Yvo Desmedt ( University of Texas )

On 26th of October 2012, at the closed workshop on ``Online Security & Civil Rights: a Fine Ethical Balance,'' Hertfordshire, UK, the author put forward the idea that intelligence agencies should work for the People and not for the government. That means that the intelligence agencies should spy on these working in the government and these working for lobbyists.  The recipient of this information should be the public at large. The foundation of this idea comes from the Magna Carta and the US Civil Rights Bill that regard ``We the People'' as the trust worthy party and the government as potentially corrupt.

After the Snowden leaks, it has become evident that a discussion is needed on how to reorganize the huge intelligence agencies so that they fit a Western thinking and to avoid they are evolving into a clone of what the KGB and the Stasi used to be.
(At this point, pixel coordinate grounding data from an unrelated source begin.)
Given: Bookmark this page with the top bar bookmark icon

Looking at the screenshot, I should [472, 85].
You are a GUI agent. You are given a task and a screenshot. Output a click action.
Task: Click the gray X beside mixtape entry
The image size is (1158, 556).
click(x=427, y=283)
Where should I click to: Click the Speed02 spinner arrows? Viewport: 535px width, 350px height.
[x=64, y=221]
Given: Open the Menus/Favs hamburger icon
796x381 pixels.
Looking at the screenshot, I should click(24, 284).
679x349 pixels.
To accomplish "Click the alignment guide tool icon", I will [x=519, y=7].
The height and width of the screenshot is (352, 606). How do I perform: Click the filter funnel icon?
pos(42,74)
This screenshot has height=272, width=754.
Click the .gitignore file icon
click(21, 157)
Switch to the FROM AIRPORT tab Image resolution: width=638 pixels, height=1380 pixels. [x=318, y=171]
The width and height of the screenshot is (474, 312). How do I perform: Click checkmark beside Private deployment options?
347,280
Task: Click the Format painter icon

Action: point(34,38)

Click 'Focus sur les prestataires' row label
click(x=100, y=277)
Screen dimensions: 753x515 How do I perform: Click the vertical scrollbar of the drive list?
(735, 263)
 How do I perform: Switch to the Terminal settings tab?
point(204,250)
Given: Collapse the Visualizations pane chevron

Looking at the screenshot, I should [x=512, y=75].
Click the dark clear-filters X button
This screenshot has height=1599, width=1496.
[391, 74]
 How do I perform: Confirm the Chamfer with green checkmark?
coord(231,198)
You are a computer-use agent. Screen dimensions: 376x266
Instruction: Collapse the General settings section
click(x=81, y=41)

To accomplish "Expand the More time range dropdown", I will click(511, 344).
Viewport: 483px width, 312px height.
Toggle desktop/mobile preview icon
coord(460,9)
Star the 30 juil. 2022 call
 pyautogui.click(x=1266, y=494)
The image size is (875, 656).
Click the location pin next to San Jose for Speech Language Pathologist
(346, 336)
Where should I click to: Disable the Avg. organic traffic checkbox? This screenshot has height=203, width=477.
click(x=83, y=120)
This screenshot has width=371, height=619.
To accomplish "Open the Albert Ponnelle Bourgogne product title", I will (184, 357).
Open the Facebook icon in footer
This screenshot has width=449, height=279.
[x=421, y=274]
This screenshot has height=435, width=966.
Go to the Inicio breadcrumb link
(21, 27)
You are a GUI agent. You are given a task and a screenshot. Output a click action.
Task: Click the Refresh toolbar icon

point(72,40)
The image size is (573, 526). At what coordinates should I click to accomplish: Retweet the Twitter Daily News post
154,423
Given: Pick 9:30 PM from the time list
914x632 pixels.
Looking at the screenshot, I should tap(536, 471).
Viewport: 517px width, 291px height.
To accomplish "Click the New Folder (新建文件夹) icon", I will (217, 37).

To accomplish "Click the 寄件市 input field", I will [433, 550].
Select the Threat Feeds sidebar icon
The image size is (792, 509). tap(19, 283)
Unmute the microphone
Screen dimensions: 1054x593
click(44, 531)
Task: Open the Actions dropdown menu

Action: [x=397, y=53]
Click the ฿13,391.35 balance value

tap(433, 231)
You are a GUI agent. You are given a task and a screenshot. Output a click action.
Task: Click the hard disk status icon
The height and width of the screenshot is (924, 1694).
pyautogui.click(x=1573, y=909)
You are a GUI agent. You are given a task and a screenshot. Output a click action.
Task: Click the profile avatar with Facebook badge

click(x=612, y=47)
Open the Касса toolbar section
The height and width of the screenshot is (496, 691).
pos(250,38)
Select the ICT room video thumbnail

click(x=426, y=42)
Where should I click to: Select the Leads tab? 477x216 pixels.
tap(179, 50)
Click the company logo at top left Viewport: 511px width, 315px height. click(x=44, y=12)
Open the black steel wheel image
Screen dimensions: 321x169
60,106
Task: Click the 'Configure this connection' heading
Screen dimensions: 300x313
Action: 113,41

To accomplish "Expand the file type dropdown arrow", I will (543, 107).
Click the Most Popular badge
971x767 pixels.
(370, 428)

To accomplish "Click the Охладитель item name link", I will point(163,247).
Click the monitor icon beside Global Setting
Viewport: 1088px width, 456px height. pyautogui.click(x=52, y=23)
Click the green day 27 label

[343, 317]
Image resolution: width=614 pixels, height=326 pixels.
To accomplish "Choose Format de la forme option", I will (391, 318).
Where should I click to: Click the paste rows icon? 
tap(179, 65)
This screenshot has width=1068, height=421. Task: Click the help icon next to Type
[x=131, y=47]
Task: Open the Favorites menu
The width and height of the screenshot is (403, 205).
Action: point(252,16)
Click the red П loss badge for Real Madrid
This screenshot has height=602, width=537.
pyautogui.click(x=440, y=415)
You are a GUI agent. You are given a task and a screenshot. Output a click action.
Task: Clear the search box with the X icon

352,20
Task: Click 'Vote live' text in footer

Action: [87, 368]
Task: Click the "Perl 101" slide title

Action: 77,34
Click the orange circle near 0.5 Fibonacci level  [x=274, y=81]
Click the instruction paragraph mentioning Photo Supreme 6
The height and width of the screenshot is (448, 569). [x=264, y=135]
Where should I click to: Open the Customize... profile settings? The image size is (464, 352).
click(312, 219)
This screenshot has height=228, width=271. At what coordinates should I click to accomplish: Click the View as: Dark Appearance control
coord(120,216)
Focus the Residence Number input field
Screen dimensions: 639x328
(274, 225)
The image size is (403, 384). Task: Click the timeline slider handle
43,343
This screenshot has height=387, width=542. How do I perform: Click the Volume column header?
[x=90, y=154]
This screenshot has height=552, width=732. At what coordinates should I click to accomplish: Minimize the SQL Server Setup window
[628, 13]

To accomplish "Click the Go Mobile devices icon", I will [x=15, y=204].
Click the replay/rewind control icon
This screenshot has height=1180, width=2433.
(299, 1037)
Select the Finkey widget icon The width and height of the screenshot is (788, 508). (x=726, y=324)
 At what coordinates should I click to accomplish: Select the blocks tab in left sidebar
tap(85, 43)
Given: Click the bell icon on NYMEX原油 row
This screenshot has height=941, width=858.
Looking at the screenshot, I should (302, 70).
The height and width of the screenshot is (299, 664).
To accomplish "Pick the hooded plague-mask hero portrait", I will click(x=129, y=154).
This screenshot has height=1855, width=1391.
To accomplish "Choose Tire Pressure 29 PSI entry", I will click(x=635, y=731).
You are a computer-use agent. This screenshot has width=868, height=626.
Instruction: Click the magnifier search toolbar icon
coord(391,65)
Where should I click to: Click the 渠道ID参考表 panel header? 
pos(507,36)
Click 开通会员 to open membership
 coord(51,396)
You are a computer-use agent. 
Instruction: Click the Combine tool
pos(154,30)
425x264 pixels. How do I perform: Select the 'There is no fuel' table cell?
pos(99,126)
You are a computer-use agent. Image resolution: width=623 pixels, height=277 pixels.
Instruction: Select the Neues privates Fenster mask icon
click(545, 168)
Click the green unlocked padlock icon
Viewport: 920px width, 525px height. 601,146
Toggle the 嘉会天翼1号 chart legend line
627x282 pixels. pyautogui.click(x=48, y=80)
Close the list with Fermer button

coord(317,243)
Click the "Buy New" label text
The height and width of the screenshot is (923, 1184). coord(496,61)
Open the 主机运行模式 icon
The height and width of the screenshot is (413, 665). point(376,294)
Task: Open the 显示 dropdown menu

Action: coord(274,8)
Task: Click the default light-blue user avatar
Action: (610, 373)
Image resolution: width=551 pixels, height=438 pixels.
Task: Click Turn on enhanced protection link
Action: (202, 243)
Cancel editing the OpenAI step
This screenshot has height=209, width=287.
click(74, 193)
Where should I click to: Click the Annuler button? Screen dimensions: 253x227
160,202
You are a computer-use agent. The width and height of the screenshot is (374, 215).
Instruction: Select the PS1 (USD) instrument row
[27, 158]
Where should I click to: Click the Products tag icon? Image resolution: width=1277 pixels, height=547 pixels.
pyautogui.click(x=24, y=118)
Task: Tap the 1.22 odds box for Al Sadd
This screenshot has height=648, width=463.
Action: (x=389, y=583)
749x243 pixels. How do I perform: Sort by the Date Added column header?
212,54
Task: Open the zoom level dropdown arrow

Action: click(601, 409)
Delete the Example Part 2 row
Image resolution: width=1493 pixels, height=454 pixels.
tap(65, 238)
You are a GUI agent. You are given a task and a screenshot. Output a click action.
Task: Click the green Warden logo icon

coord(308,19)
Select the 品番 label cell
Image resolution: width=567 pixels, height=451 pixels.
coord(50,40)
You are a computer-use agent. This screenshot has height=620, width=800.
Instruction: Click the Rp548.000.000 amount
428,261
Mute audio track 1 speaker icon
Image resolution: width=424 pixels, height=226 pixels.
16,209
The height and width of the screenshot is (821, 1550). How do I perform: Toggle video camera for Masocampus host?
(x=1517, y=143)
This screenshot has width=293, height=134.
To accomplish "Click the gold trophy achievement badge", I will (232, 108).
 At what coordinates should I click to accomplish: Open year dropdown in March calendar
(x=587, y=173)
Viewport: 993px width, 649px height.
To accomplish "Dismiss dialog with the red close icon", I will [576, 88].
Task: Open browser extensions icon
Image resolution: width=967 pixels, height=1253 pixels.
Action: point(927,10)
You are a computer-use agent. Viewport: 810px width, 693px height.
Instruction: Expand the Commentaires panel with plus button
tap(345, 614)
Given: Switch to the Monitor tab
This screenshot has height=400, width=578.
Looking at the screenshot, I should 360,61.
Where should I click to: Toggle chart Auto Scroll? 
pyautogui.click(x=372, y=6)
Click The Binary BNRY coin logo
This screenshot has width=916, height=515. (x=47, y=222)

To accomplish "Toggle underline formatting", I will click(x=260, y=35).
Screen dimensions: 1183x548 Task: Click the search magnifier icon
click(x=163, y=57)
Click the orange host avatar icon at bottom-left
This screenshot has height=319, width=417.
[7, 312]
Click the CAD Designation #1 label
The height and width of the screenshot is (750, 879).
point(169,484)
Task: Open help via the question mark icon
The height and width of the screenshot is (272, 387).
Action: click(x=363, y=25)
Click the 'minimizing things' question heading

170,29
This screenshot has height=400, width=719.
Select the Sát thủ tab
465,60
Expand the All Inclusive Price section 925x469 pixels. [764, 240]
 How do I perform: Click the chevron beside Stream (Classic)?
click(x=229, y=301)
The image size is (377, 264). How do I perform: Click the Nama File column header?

An upodated version of this this lecture was presented at the Security Protocols Workshop, Cambridge on March 20, 2014.

Speaker bio

Yvo Desmedt is the Jonsson Distinguished Professor at the University of Texas at Dallas, chair at the University College London and a Fellow of the International Association of Cryptologic Research (IACR). He received his Ph.D. (1984, Summa cum Laude) from the University of Leuven, Belgium. He held positions at: Universite de Montreal, University of Wisconsin - Milwaukee (founding director of the Center for Cryptography, Computer and Network Security), and Florida State University (Director of the Laboratory of Security and Assurance in Information Technology, an NSA Center of Excellence since 2000). He has held numerous visiting appointments. He is the Editor-in-Chief of IET Information Security and Chair of the Steering Committees of CANS and ICITS. He was Program Chair of e.g., Crypto 1994, the ACM Workshop on Scientific Aspects of Cyber Terrorism 2002, and ISC 2013. He has authored over 200 refereed papers, primarily on cryptography, computer security, and network security. He has made important predictions, such as his 1983 technical description how cyber could be used to attack control systems (realized by Stuxnet), and his 1996 prediction hackers will target Certifying Authorities (DigiNotar was targeted in 2011).